C’est votre premier roman après plusieurs essais : qu’est-ce qui vous a décidé à oser la fiction ?
Quand vous écrivez un essai, vous n’utilisez que la partie rationnelle de votre cerveau : vous trouvez des arguments auxquels vous donnez une forme. J’avais envie d’autre chose, notamment d’entrer dans la tête des personnages au lieu d’uniquement les décrire de l’extérieur. Je voulais écrire un roman sur le pouvoir, ses contradictions, ses paradoxes, ses ambiguïtés en utilisant toute ma personne, mes expériences, mes émotions. Quand c’est réussi, cela vaut aussi pour le lecteur : lire un roman permet d’aller plus loin que lire un essai.
Cela permet-il aussi de toucher un autre public ?
La fiction est une porte d’accès à la réalité qui n’est ni meilleure ni moins bonne, mais différente. C’est sans doute ce qui explique en partie le destin de mon livre : si j’avais écrit un essai sur le même thème, les choses auraient été différentes.
Vous mêlez habilement réalité et fiction : quelles sont les limites que vous avez posées concernant la fiction ?
La limite est assez simple : le livre ne retrace que des événements historiques et politiques réels, je n’ai rien inventé. Je me suis fixé cette contrainte pour que les choses soient claires et pour pouvoir répondre à ce type de question. Par contre, je me suis autorisé plus de liberté dans les dialogues, qui sont basés sur des hypothèses réelles mais sont évidemment imaginés quand il s’agit de personnages réels, et dans la partie plus personnelle de la vie des personnages, qui sont en partie inventés.
L’effet de réel est pourtant tel que certains lecteurs peuvent prendre tout pour argent comptant…
Je pense que la division est assez claire. Mais le pari du livre est de générer un effet d’immersion : je souhaite que le lecteur entre dans cette réalité. Et par un paradoxe éprouvé, la seule façon de faire entrer quelqu’un dans certains lieux et dans certaines têtes est d’avoir recours à la fiction.
"Sans y avoir jamais posé le pied, il y a trois siècles, La Bruyère a décrit le Kremlin d’aujourd’hui plus précisément que le meilleur de nos ou vos journalistes", écrivez-vous. Est-ce pour signifier le pouvoir inégalable de la fiction ?
Oui, mais pas seulement. La référence à La Bruyère est une phrase clé du roman : elle renvoie à l’universalité de certains mécanismes, notamment la dynamique de la cour, quelles que soient les époques et les latitudes. Ce qui ne veut pas dire que les réalités sont les mêmes : ce qui change, ce sont les limites qu’on met au pouvoir, alors que les pulsions et les rouages sont semblables.

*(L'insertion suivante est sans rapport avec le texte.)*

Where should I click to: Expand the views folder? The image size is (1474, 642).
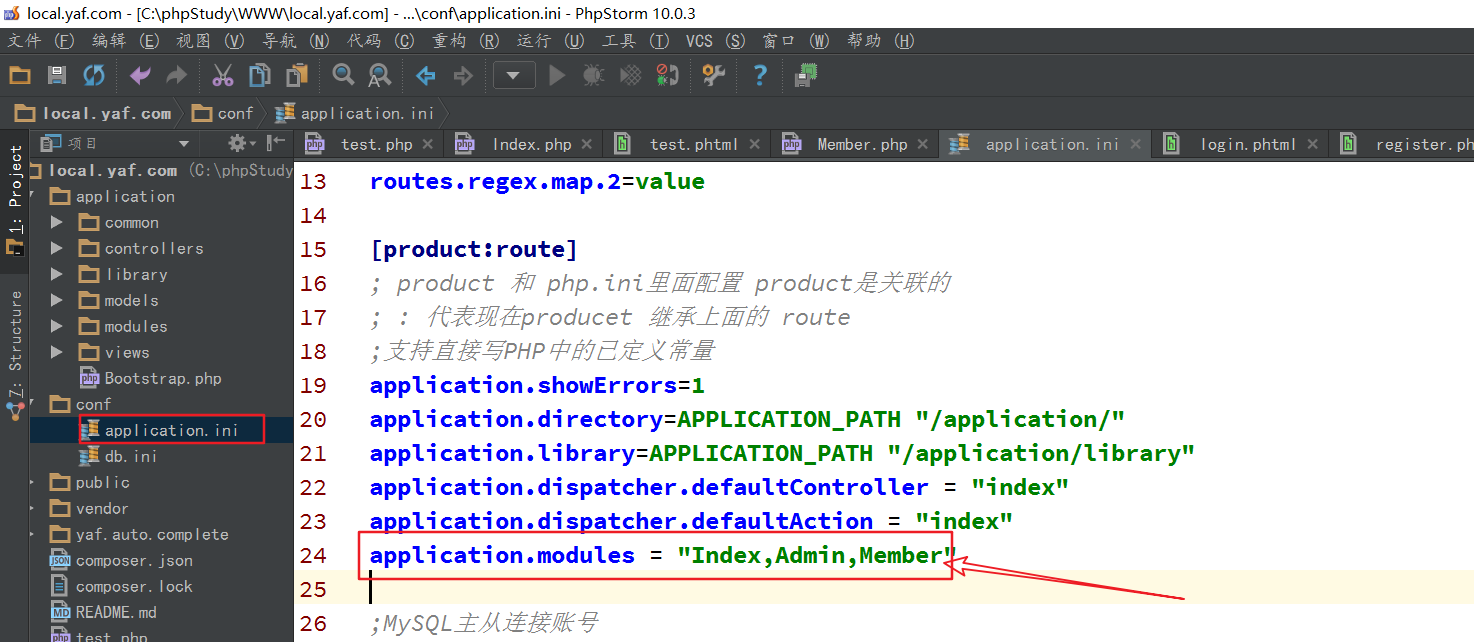tap(57, 353)
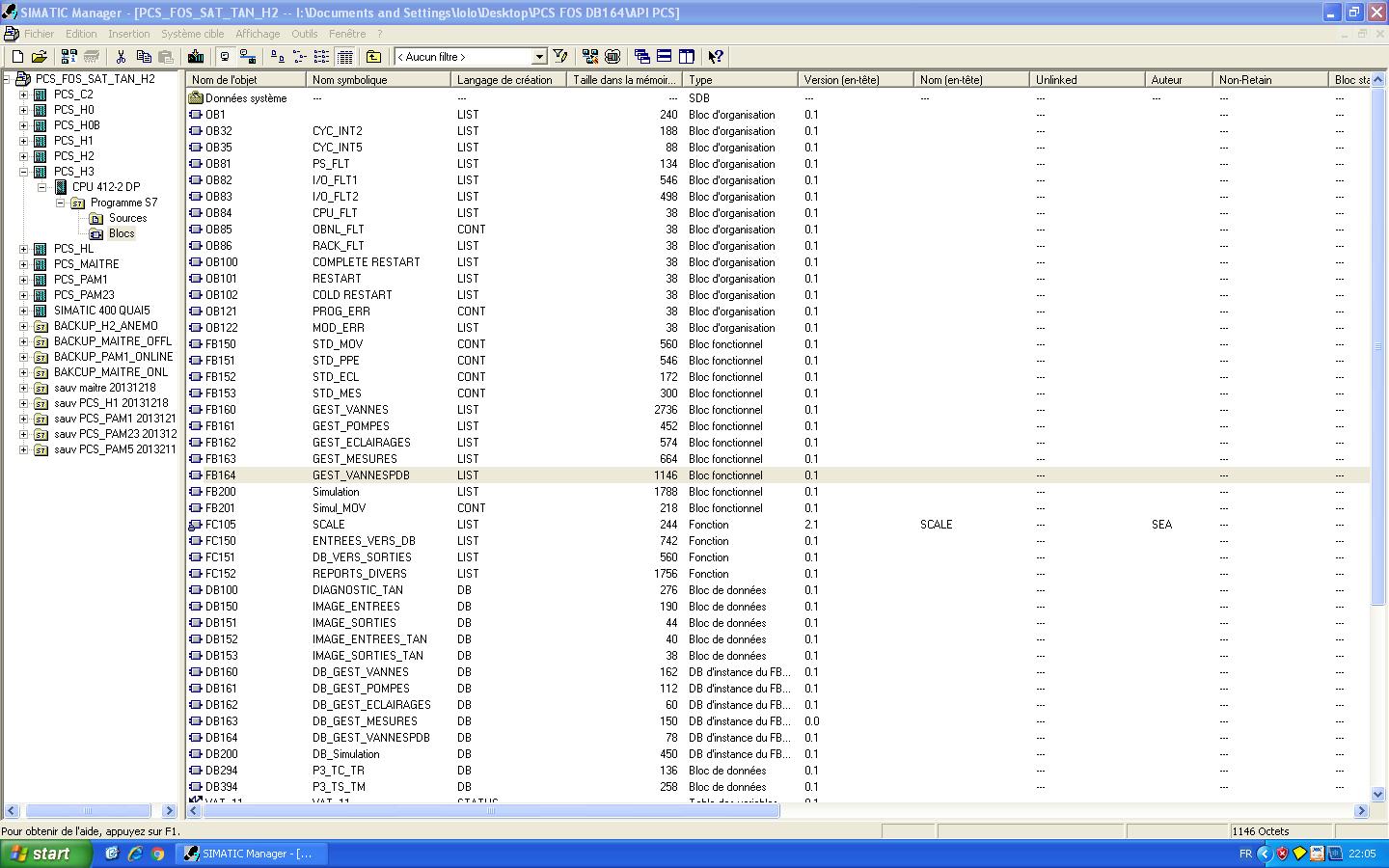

"Aucun livre ne sera jamais à la hauteur du vrai jeu du pouvoir", écrivez-vous. Votre ambition est-elle toutefois de s’en approcher ?
Oui, mon ambition est de rendre compte de cette complexité. J’ai voulu partager vingt-cinq ans d’expériences mixtes, de recherches et d’écriture d’essais, d’un côté, de pratiques de la politique et du pouvoir en Italie et ailleurs, de l’autre, le tout dans ce qui serait forcément un roman. Cela n’aurait jamais pu prendre la forme d’un essai.
"On n’échappe pas à son propre destin et celui des Russes est d’être gouvernés par des descendants d’Ivan le Terrible", estime Baranov.
Il exprime sa vision, ce n'est pas la mienne et, surtout, lui-même n'est pas sincère : le spin doctor qui se confesse est sincère quand il raconte son histoire, ses désillusions, mais il continue aussi de manipuler. Sa vision de la Russie est donc fonctionnelle par rapport à son parcours, il se donne le beau rôle et défend l'idée selon laquelle la Russsie a besoin d'être gouvernée par des hommes impitoyables, forts et souvent très violents. Personnellement, je serais plus nuancé : s'il y a une récurrence de personnages à la Ivan le Terrible dans l'histoire russe, est-ce pour autant un destin ? Je ne crois pas au destin des peuples, je suis moins déterministe que Baranov.
Quelle relation entretenez-vous avec lui ? Pour l’écriture du roman, vous avez passé de nombreux mois en sa compagnie, ce qui doit être impossible sans un minimum d’empathie…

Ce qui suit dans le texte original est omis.